Keywords : Intersex, true heamaphroditism
Intersexuality is defined as a condition of imperfect sexual differentiation, into either male or female. Sexual and physical development of an individual depends on genetic, gonadal, hormonal factors, response to the end organs and psychological factors. SRY gene is a testis determining gene present on Y chromosome. In rare instances phenotypic males can have 46XX karyotype as in XX male sex reversal syndrome known as La Chappelle syndrome – one of the rarest sex chromosomal aberrations1. Sex reversal can be further classified as 46XX male sex reversal syndrome and 46XY female sex reversal syndrome. Classical 46XX male sex reversal has apparently normal male phenotype, while nonclassical XX male reversal syndrome has various degrees of sexual ambiguity like micropenis, hypospadias and 46XX true hermaphroditism.
A married couple presented with male factor infertility. The 38-year-old male partner had ambiguous phenotypic male characteristics, 5 feet height normal adrenarcheal hair pattern, unilateral left atrophic testis, right undescended testis, micropenis, underdeveloped scrotal folds and hypospadias (Figure 1 and 2). He could sustain erection for a short time but was not able to ejaculate. Investigations revealed elevated gonadotrophin levels (FSH 18mIU/mL, LH 16mIU/mL), estradiol (20 pg/mL) and testosterones low normal (0.45 pg/mL), progesterone 3mg/mL, OH-progesterone 6 nmol/L, cortisol (8gm) 486 nmol/L, DHES (38 mg/dL) thyroid (TSH 3.6 mIU/L) and prolactin (8 mg/mL). Sonographic evaluation showed small atrophic testis in the left scrotum and intraabdominal right testis measuring 3.1 cm x 2.6 cm. Laparotomy was performed. On opening the abdomen, an infantile uterus was present. Right sided small hydrosalpinx was present with normal ovary. Left ovary was atrophic and tube was normal.
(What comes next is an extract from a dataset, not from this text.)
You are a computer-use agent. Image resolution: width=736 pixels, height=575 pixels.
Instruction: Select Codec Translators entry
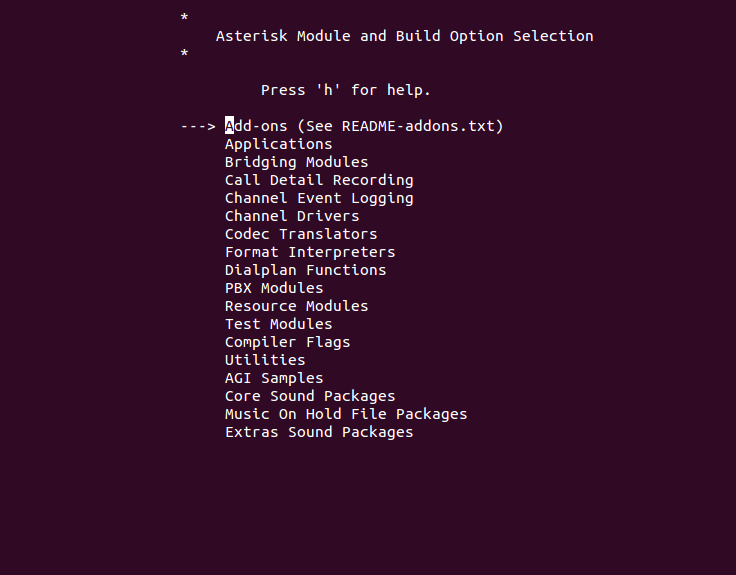click(301, 234)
Right salpingo oophorectomy was performed, left nodular tissue present in the left scrotal fold was removed, and both the tissues were sent for histopathological examination and karyotyping. The karyotype report was 46XX (Figure 4). Histopathological examination showed that the tissue from the left scrotum had musculoskeletal tissue with no testicular tissue (Figure 3). Right sided specimen 
revealed mainly ovarian tissue with few seminiferous tubules suggesting it to be ovotestis.
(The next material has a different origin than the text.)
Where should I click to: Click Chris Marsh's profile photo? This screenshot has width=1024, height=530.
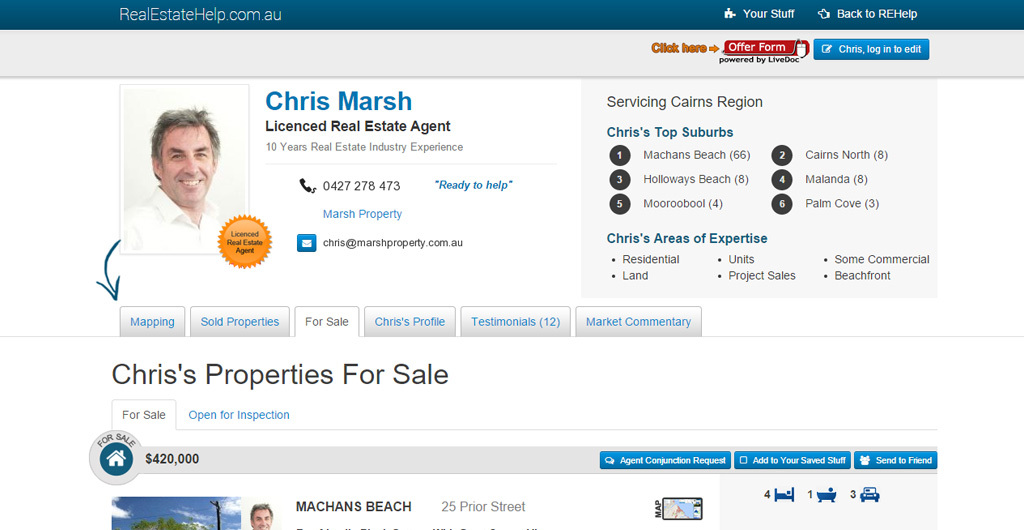(x=185, y=170)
This is rare presentation of infertility with the couple having identical sex. Phenotypic males are rarely found to have 46XX karyotype and only about 80 cases have been reported so far in literature and are usually SRY gene positive2,3. This couple was advised intrauterine insemination with donor sperm. The male was counseled to continue with the same gender as it was psychologically impractical to change the gender at this stage.